Concernant l’autre enjeu du Forum, à savoir la décarbonation qui arrive à terme en 2030, M. Mandouche a souligné que celle-ci « exige des technologies pour le faire », rappelant que Sonatrach a bénéficié de cette technologie pour le champ d’In Salah avec son partenaire British Petrolium (BP) ».
En revanche, il rappellera que les représentants d’Exxon Mobil, une société américaine, la plus importante au monde, ont récemment été reçus par le ministre en charge du secteur. « Exxon Mobil possède la dernière technologie en matière de décarbonation de gaz. Et parmi les points qui intéressent Sonatrach, c’est cette technologie. Et à partir de 2030, l’Algérie vendra du gaz avec zéro carbone ».

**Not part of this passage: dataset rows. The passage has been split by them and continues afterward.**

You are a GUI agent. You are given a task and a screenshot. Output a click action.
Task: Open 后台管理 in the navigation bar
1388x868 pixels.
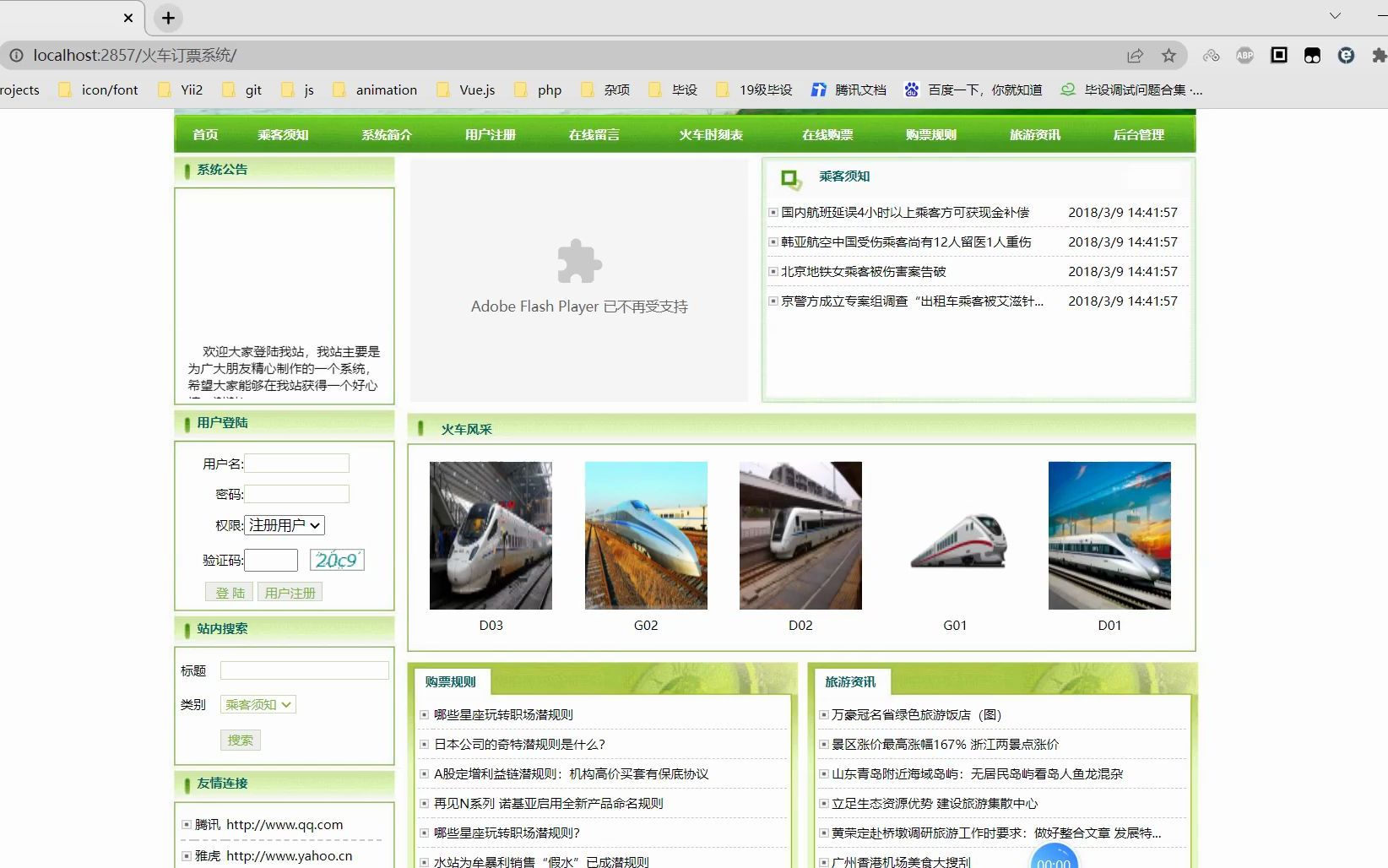pyautogui.click(x=1136, y=133)

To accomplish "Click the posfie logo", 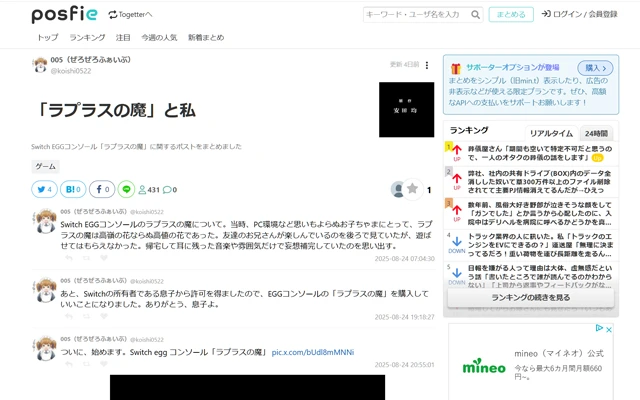I will [64, 14].
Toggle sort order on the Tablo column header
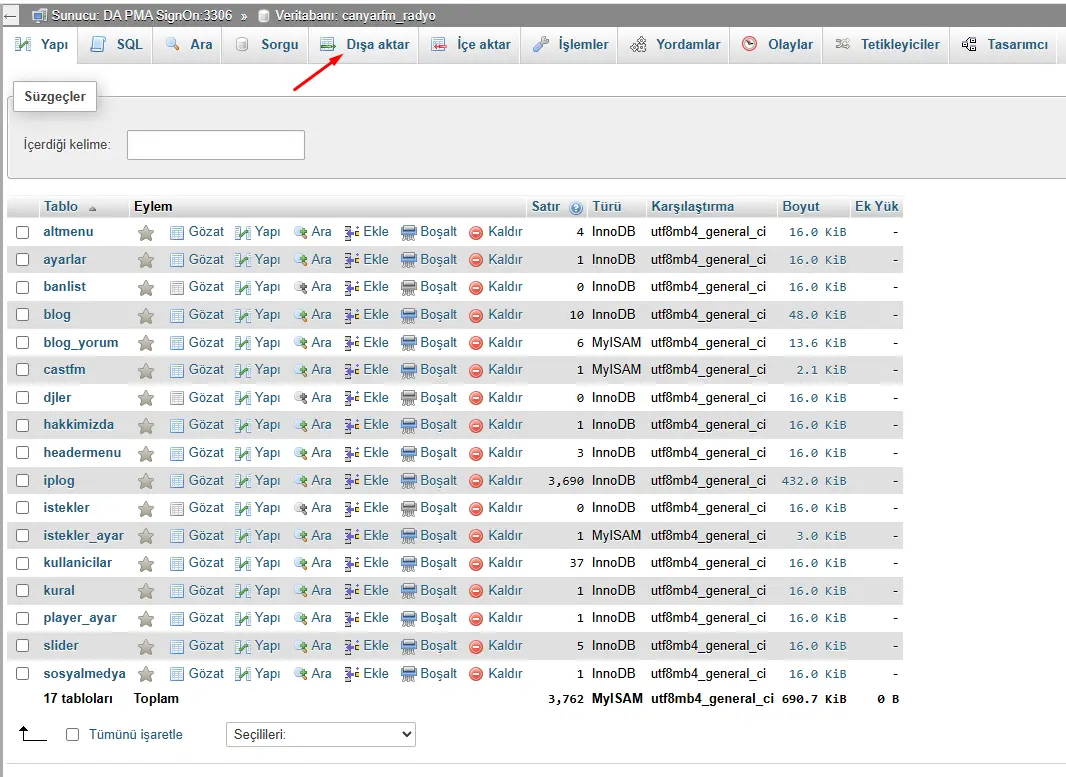1066x777 pixels. pos(62,206)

« Il faut aller vers les marché asiatiques »
Abordant la concurrence à laquelle l’Algérie pourrait faire face à l’horizon 2030, sur ses marchés traditionnels, comme l’Europe, M. Mandouche a cité l’exemple de la Méditerranée orientale, où l’entité sioniste compte exploiter les champs gaziers découverts à Ghaza (Marina I et Marina II), en Palestine occupée, affirmant que l’entité sioniste a signé avec trois sociétés anglo-américaines, y compris dans le domaine de l’exploration en zone offshore.
Toutefois, M. Mandouche a rassuré que « l’Algérie dominera, jusqu’en 2030, le marché européen, suivi par le Nigéria et l’Egypte. Mais, au delà de 2030, il y aura d’autres concurrents issus de l’Afrique de l’Est. Je pense que Sonatrach, dans ses études prospectives, tient compte de toutes ces données ».
En ce sens, il rappellera que l’Algérie produira, en 2024, 140 milliards de mètres cubes, avec des prévisions d’augmentation de 3 % par an, grâce aux nouveaux gisements récemment découverts dans le pays, notamment dans la région d’Adrar.
« Il faudra encore un effort d’exploration de champs. Avec des réserves de 2 400 milliards de mètres cubes en place techniquement prouvés, c’est-à-dire des quantités qu’on peut récupérer facilement, il y a une autre quantité qui relève du probable, qui peut être récupérée grâce aux technologies dédiées et une autre quantité qui relève du possible, qu’on peut également récupérer avec des technologies futures. Ensuite il faudra mettre en place des réseaux de transport du Sud vers le Nord et, enfin, avoir des complexes de liquéfaction et l’Algérie en possède à Arzew et à Skikda avec des capacités importantes, comme nous avons des terminaux », explique M. Mandouche
Tout en assurant que la force de l’Algérie réside dans sa flexibilité en matière de transport et de logistique pour mieux placer son gaz sur le marché mondial, M. Mandouche a indiqué que Sonatrach possède déjà trois méthaniers, avec une capacité de transport de 125 000 mètres cubes.
ajouté à cela, cinq derniers méthaniers, explique-t-il, d'une capacité de transport comprise entre 145 000 et 172 000 mètres cubes et visent beaucoup plus le marché asiatique. « Il faut aller vers le marché asiatique, car le marché européen qui était notre marché traditionnel est non seulement de plus en plus convoité, mais il est de plus petite taille. Aujourd’hui, nous avons la Chine qui devient le premier client mondial et qui est le premier consommateur en matière de gaz. Il faut aller plus loin et viser les marchés japonais et indonésien qui sont potentiellement demandeurs de gaz », a déclaré M. Mandouche.